Keywords: Aminoglycosides resistance, AMEs, 16S rRNA methylase, Klebsiella pneumonia
Introduction
Recently, Klebsiella pneumonia has become one of the most important conditional pathogenic bacteria in nosocomial infections. Accordingly, antimicrobial therapy continues to be a widely available tool for the prevention and control of this infection. However, owing to the overuse of antimicrobials, especially β-lactams or aminoglycosides, resistance has become increasingly prevalent, thus compromising their therapeutic efficacy. Indeed, the emergence and prevalence of antimicrobial-resistant K. pneumoniae strains has been described in many countries [1-3]. The underlying mechanism of β-lactam resistance is dominated by the expression of extended-spectrum β-lactamase (ESBLs) [1]. Moreover, the mechanisms of resistance to aminoglycosides also include enzymatic modification of this drug, modification of the ribosomal target and decreased intracellular antibiotic accumulation by alterations of the outer membrane permeability, decreased inner membrane transport or active efflux [4]. Among them, the production of aminoglycoside-modifying enzymes is the most common mechanism of resistance to aminoglycosides. Modification of 16S rRNA by these enzymes reduces binding to aminoglycosides, leading to high-level resistance to aminoglycosides, including arbekacin, amikacin and, kanamycin [5,6]. Currently, seven 16S rRNA methylase genes have been identified (armA, rmtA, rmtB, rmtC, rmtD, rmtE and npmA) [1-3].

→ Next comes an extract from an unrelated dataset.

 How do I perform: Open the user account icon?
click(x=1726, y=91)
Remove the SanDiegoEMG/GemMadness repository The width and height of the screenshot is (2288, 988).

The goals of the present study were to investigate the state of antibiotic resistance and the prevalence of ESBLs and the aminoglycoside resistance genes in K. pneumoniae strains, in order to assess which resistance mechanisms might contribute to the observed aminoglycosides resistance in K. pneumoniae.
Materials and methods
Bacterial isolates
Between October 2009 and December 2010, a total of 162 K. pneumoniae field strains were isolated from patients in the Third Affiliated Hospital of Sun Yat-sen University. These isolates were identified by conventional biochemical methods and the MicroScan Wa1kAway-40 automatic bacteria identification system.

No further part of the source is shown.